The US in particular has seen a steady increase of cases as states and economies re-open, especially in the South and West.
In Texas, bars are again being ordered to close as the state deals with a surge in cases, reporting over 5,000 on Saturday. On the same day, Florida reported more than 9,500 new cases as both states reverse their re-opening plans
Luckily, Many of the newer cases are among younger people, who tend to be less likely to suffer the worst outcomes from the virus.
In New York and other large states that saw the worst of America’s epidemic in the early weeks, numbers of new cases have dropped dramatically and stayed down for now.
2. The Facebook revolt is here
Brands are pushing hard against Facebook now as the social media giant begins to see controversy regarding political speech, racism and censorship.
The move is part of a boycott of Facebook and Instagram organized by the Anti-Defamation League, the NAACP, and other organizations called the “Stop Hate For Profit” campaign.
The Stop Hate For Profit campaign launched last week, starting with North Face and Patagonia.
Coca-Cola, Unilever, Diageo and Verizon are some of the global names that are pledging to pause all social media advertising starting July 1st, at least for one month.
“We will take this time to reassess our advertising standards and policies to determine whether revisions are needed internally, and what more we should expect of our social media partners to rid the platforms of hate, violence and inappropriate content,” wrote Coca-Cola CEO James Quincey.
3. Microsoft will permanently close all retail stores
The future of retail is here. The 4 Microsoft locations in NYC, London, Sydney, and Redmond will be turned into experience centers, but all the other stores beyond that will be permanently shut down.
This plan was originally in place for next year, but was accelerated by the COVID-19 pandemic.
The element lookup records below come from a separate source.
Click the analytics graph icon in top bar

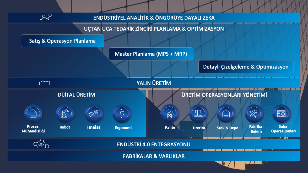click(46, 18)
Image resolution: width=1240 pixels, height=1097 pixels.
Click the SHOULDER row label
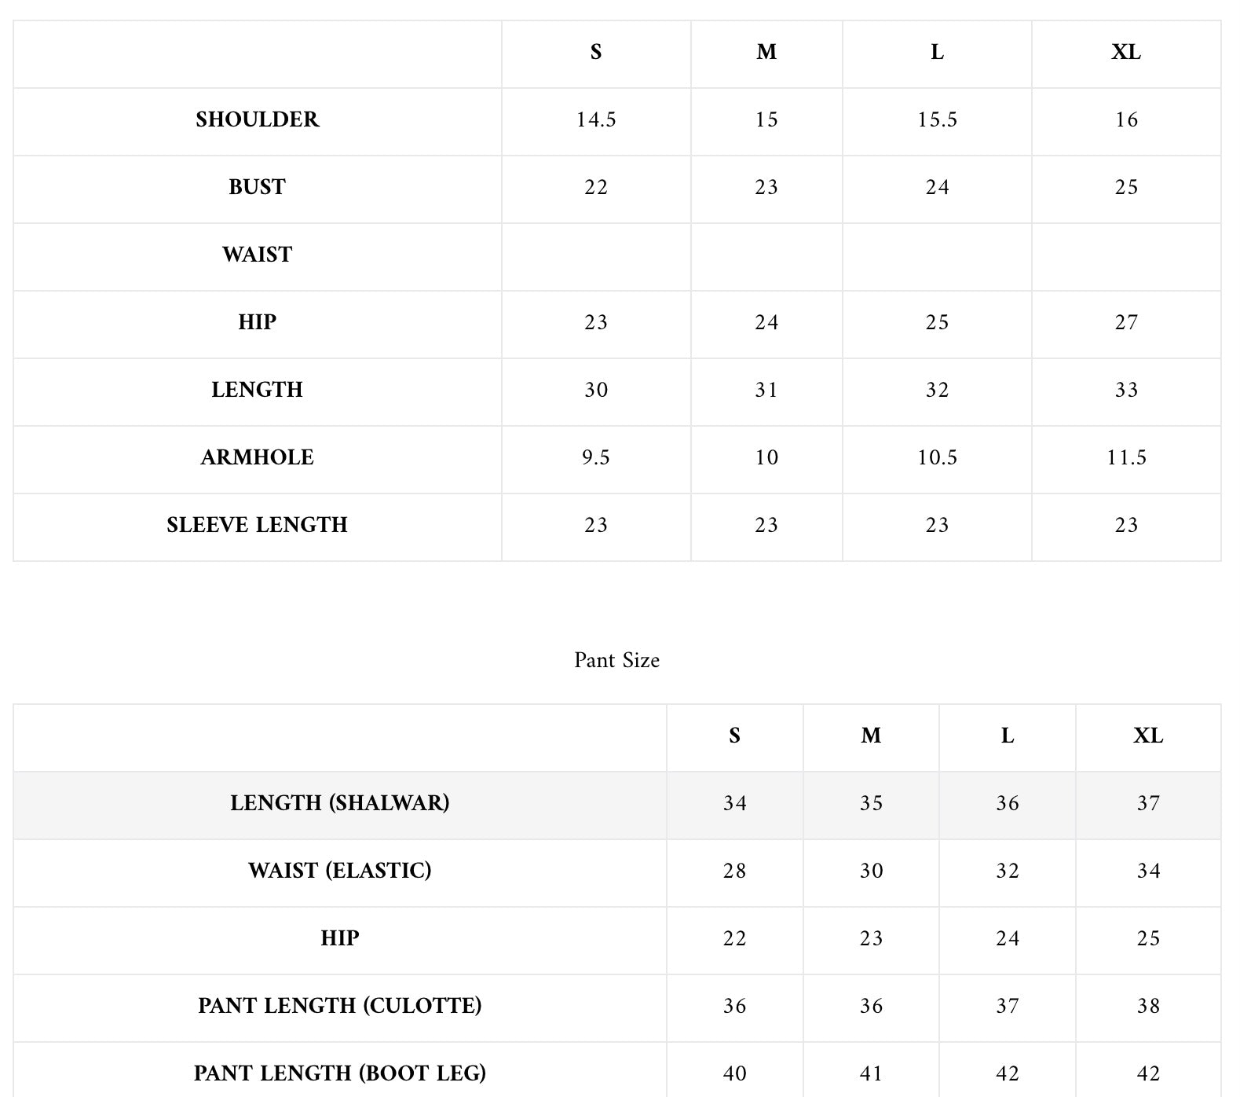click(x=257, y=119)
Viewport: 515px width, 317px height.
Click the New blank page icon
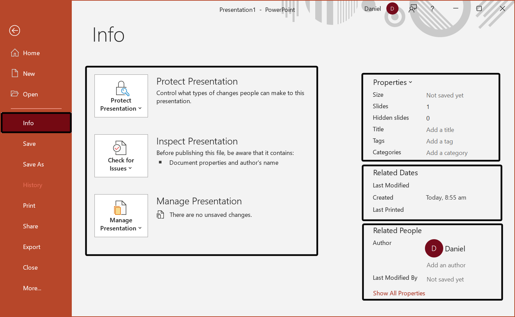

In the past decade, Microsoft began to expand its retail presence in an effort to create a shopping experience similar to Apple’s.
“Our sales have grown online as our product portfolio has evolved to largely digital offerings, and our talented team has proven success serving customers beyond any physical location,” wrote Microsoft Corporate Vice President David Porter.
This means more investment in digital stores, and a reimagined retail space and assistance for Microsoft customers.
4. Lazada appoints 3rd CEO in two years
Southeast Asia’s ecommerce giant Lazada has a new group CEO, Chun Li, Alibaba veteran and co-president of Lazada Indonesia, will take over from Pierre Poignan. This is the 3rd CEO within two years.
With 98% ownership, Alibaba has now invested more than $4 billion in total into the ecommerce empire, with Singapore as its HQ.
“Some people are great at driving growth and others better at consolidating the business. My sense is the company may now focus less on growth and be more mindful of the burn rate,” said Roshan Raj Behera, a partner at consulting firm RedSeer to the Financial Times.
Competition is fierce in Southeast Asia as Lazada competes with Sea Group’s Shopee, as well as other local players in each of its markets. Ecommerce is a money bleeding vertical where platforms have to be willing to spend billions in order to gain traction. Alibaba itself is also an investor in Indonesia’s ecommerce platform, Bukalapak.
A consolidation amongst Alibaba’s entities could very well steal the market share away from Shopee, who sped fast Lazada in markets like Vietnam and Malaysia in terms of monthly active users.
Why is Lazada potentially trailing after Shopee? One guess, Shopee is actually more skilled in localizing marketing efforts and tailoring its products to fit each domestic Southeast Asian market. Alibaba has always been used to a ‘one size fits all’ China strategy.